Arnljotur a été le dernier à parler à sa mère : il ne le savait pas mais celle-ci lui donnait ses derniers conseils au téléphone alors qu’elle perdait la vie dans la carcasse de sa voiture accidentée. C’est dans ces champs de lave qu’il s’est décidé un nouvel avenir : il quitte ce père aimant et pudique, ce frère jumeau autiste, la serre et le jardin qui ont lié fils et mère pendant des années. Il va sur le continent pour s’occuper d’une roseraie millénaire et perdue, dans une ancienne abbaye, emmenant avec lui cette fleur à huit pétales unique : la Rosa candida. Il pense partir pour donner un sens ou plutôt une direction à sa vie, allier son besoin de solitude et sa passion pour les roses. Mais c’est dans ce périple et cette vie nouvelle que son passé va le rattraper. Une autre famille, celle formée par Anna, la fille d’un nuit, et par l’enfant qu’ils ont eu ensemble. Arnljotur va découvrir le vrai sens du mot parent, dans ce lieu oublié du reste du monde.
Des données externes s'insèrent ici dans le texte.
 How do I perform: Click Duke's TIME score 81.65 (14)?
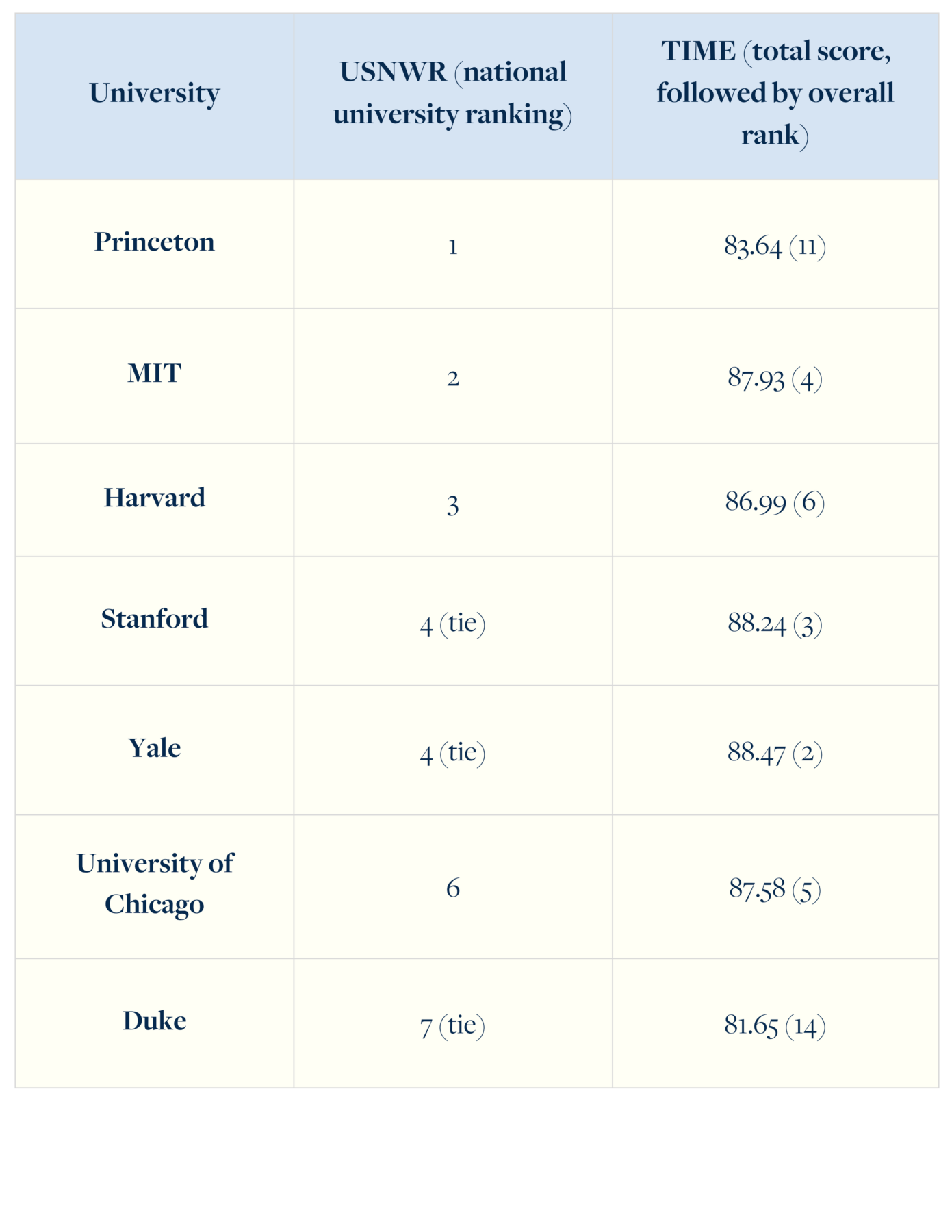(x=775, y=1026)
J’ai eu un vrai coup de cœur pour ce petit roman, et je comprends aujourd’hui les raisons de son succès. Il faut dire que l’écriture est vraiment différente, j’ai eu l’impression qu’elle venait d’un autre monde, plus froid, plus vide, plus beau aussi. L’auteure nous emmène dans son univers avec douceur et on s’attache immédiatement aux personnages : comme dans la vraie vie, on les découvre petit à petit dans toute leur profondeur et ce processus est très touchant. Tous les personnages secondaires sont là pour une bonne raison et sont dessinés avec minutie, sans excès. Il y a dans ce livre un parfait équilibre, voilà c’est le mot ! Entre l’écriture unique d’Audur Ava Olafsdottir, la magnifique histoire faite de sourire d’enfant, de rose sans épines et d’hésitation d’adulte. C’est un vrai régal pour le cœur, une œuvre à la fois douce, sincère et forte en émotion, un mélange savant de la rusticité des paysages islandais et la caresse de la senteur des fleurs.

L’auteure sait taper juste : ces personnages sont d’une finesse psychologique sans commune mesure, ses paysages gardent juste ce qu’il faut de mystère, sa narration se lit sans effort. Le héros est à la fois candide, tendre et criant de vérité. Une beauté.

Je pourrais encore écrire plusieurs pages d’éloges pour ce livre qui rentre tout de suite dans mon panthéon personnel (très rare privilège!). J’ai été touchée, j’ai ri, j’ai pleuré, j’ai eu peur, je me suis sentie bien. Un vrai bonheur en cellulose. Je ne peux que vous conseiller de découvrir au plus vite cet excellent roman.

Audur Ava Olafsdottir, Rosa candida, traduit par Catherine Eyjolfsson, aux éditions Zulma, 20€.